To avoid repetition, import the date class directly from the datetime module.

from datetime import date

d1 = date(2000, 1, 1)
d2 = date(2010, 1, 31)
d3 = date(2008, 5, 17)
d4 = date(1992, 2, 18)
d5 = date(1899, 6, 22)

This way you save time and lines of code by not having to repeat the module name over and over again.

Example 2. Calling a Function Once

Let’s say you want to perform different mathematical operations in your code.

In this case, you can import the math module as a whole and call the different math operations from the module:

import math

x = 10
y = 4

d = math.sqrt(x ** 2 + y ** 2)

r = 5.0
area = math.floor(math.pi * r ** 2)

In this example, you only call math.sqrt and math.floor once, so it might not be necessary to separately import these functions with the from import statement.

But once again, if you need these functions more often than once in your project, then perhaps you should import the functions separately.

Import a Bunch of Members from a Module

Now you know how to import a specific member from a module in Python.

But what if you need a bunch of them?

To import multiple members from a module, call from import by comma-separating the member names.

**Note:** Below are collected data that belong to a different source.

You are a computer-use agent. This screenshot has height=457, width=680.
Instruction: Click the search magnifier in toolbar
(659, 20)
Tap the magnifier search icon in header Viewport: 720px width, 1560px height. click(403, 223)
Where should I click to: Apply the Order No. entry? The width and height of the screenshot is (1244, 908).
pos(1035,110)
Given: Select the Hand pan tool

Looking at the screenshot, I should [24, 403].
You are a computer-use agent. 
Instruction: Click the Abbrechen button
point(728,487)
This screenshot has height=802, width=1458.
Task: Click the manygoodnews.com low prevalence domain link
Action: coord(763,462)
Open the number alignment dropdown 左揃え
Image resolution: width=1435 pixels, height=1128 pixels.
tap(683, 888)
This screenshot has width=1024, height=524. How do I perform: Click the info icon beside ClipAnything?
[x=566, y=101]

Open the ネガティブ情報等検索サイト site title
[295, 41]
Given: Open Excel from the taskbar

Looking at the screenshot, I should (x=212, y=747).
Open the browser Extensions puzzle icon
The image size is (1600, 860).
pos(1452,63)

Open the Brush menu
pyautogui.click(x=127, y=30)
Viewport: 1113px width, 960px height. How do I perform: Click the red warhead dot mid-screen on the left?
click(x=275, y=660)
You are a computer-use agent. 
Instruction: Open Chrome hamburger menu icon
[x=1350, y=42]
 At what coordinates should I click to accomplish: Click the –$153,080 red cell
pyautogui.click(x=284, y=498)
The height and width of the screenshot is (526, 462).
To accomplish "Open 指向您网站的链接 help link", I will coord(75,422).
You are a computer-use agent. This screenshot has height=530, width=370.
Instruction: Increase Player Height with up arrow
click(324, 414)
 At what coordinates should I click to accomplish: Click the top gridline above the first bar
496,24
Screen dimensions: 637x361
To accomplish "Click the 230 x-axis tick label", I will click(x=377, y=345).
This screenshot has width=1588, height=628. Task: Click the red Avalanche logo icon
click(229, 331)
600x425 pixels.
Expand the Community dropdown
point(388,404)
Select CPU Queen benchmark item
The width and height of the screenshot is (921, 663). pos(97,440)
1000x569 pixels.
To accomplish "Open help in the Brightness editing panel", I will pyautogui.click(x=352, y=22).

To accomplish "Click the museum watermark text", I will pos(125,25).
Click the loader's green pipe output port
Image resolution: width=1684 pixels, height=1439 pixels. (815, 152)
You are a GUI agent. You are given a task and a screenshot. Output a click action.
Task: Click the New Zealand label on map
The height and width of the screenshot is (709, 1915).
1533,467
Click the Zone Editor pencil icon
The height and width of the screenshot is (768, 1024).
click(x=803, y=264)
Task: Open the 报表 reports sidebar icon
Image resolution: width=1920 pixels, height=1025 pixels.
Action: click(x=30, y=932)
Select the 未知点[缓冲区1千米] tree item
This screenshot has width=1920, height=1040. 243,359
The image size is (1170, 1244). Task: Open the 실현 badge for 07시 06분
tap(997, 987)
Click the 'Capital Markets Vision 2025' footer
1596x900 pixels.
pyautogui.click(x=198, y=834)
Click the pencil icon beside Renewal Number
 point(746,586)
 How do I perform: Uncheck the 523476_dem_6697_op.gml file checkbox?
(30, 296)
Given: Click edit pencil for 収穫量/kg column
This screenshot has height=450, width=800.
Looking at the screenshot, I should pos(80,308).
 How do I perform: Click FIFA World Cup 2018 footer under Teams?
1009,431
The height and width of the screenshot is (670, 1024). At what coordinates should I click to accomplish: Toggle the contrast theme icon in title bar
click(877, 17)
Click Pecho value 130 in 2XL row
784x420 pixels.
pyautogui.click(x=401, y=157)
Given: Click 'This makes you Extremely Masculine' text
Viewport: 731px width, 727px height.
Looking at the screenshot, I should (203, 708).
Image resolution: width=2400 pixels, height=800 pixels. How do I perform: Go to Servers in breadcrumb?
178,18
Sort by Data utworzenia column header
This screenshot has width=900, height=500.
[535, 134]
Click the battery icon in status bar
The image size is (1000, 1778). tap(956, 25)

For instance, let’s import sqrt and floor from the math module:

from math import sqrt, floor

x = 5.2
y = 2.4

d = floor(sqrt(x ** 2 + y ** 2))


Today you learned what is the difference between import and from import in Python.

To recap:

  • Use from import to target a specific member (or members) of the module that you are going to repeat in the code.
  • Use import to import the module as a whole

Thanks for reading. Happy coding!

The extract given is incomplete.